The typical case of severe liver disease resulting from an abnormality in fatty acid oxidation presents with acute liver disease characterized by markedly elevated serum aminotransferase levels with variable degrees of cholestasis and coagulopathy. Nonketotic hypoglycemia is a hallmark feature of these disorders. Variable degrees of myopathy (skeletal and/or cardiac) may be an accompanying feature. Some form of stressor that includes fasting typically precedes the onset of the hepatopathy. Manifestations and biochemical abnormalities may be intermittent.
DIAGNOSIS AND TREATMENT
Prompt recognition of defects in fatty acid metabolism is paramount for proper treatment. Diagnostic assays that examine intermediate metabolites of fatty acid oxidation need to be performed during illness, as many of the metabolites will clear with treatment. Testing in suspected fatty acid oxidation defects includes both nonspecific screening assays and more specific enzymatic and DNA diagnostic tests.
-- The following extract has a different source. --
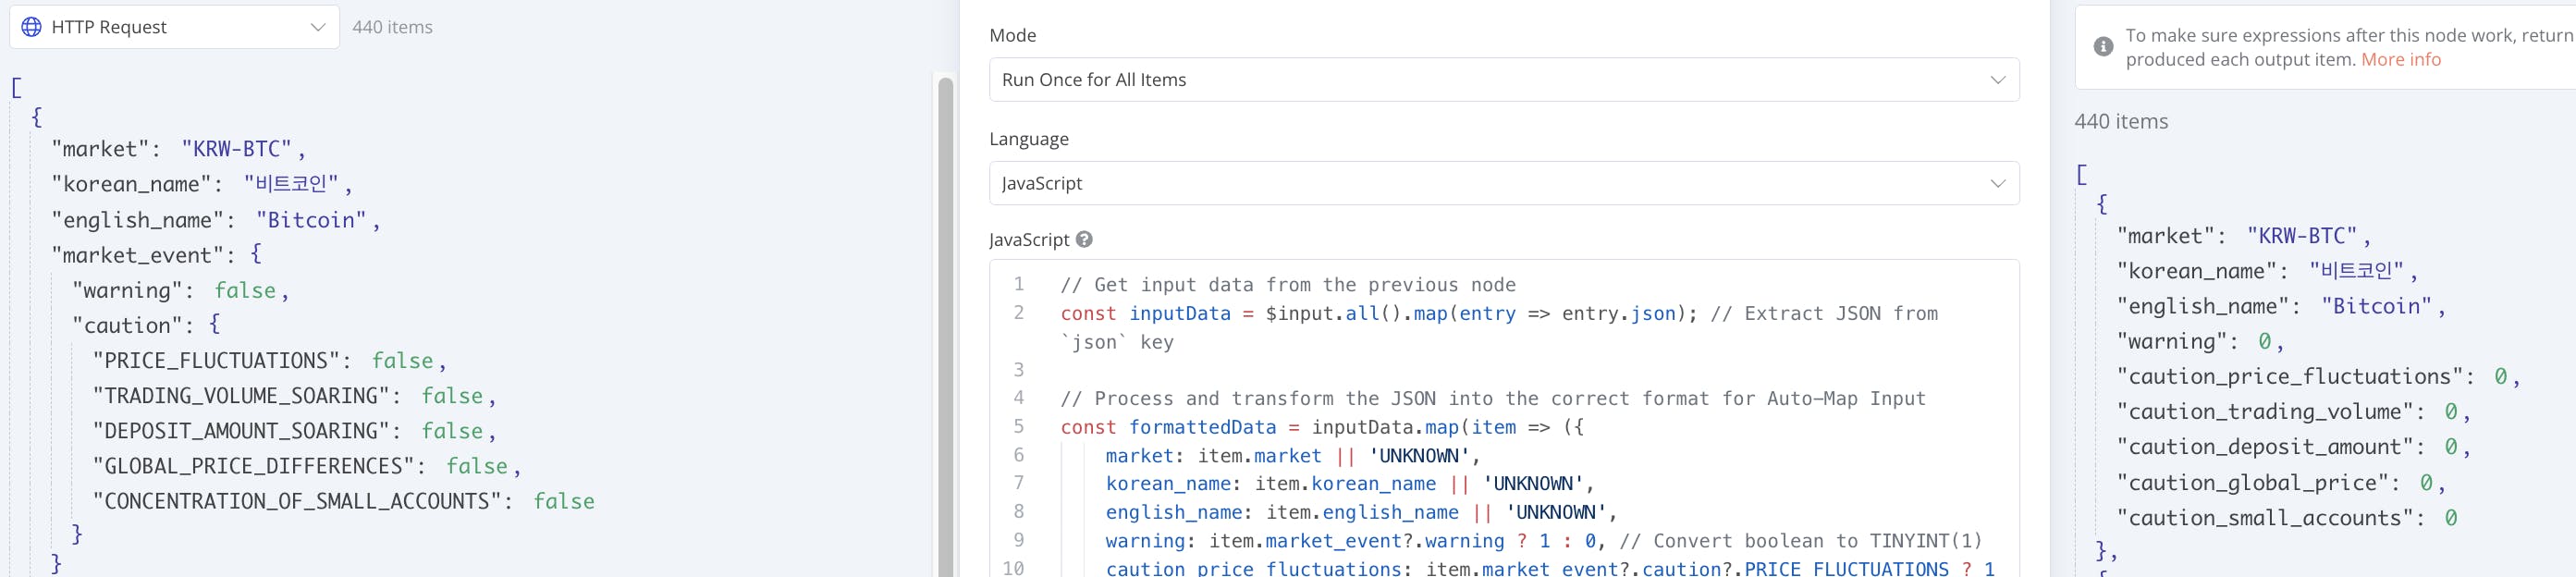The width and height of the screenshot is (2576, 577).
Task: Place cursor on inputData in code line 2
Action: pos(1179,314)
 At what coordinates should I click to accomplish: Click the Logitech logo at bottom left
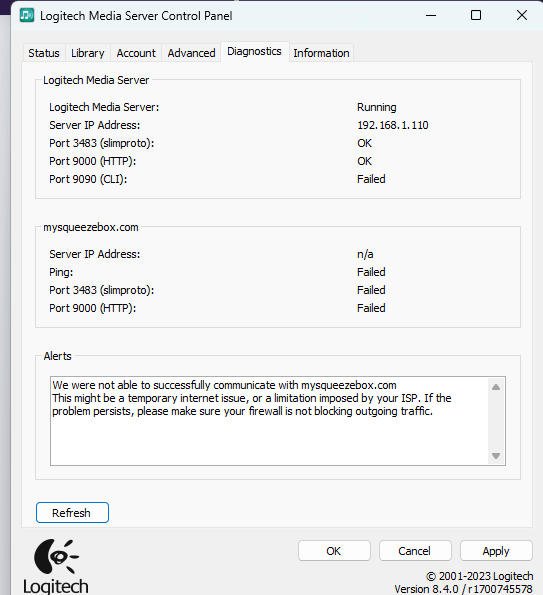coord(56,566)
Initial evaluation should include assays of plasma carnitine, acylcarnitines, free fatty acids, urine organic acids, and acylglycines. Microvesicular steatosis is a common although not universal feature in fatty acid oxidation defects. Analysis of acylcarnitines in bile can be informative. Typically treatment is directed at stopping ongoing fatty acid oxidation by halting fat catabolism. This often can be achieved by intravenous administration of 12 to 15 mg/kg/min of glucose. Subsequent avoidance of fasting is crucial. The benefits of carnitine administration and specific dietary fat restrictions or supplementation are controversial. In many circumstances a diagnosis cannot be made before the development of irreversible hepatic injury. Liver transplantation can be considered, but care must be taken to ensure that there is no evidence of severe systemic or neurologic disease that would not improve following hepatic replacement.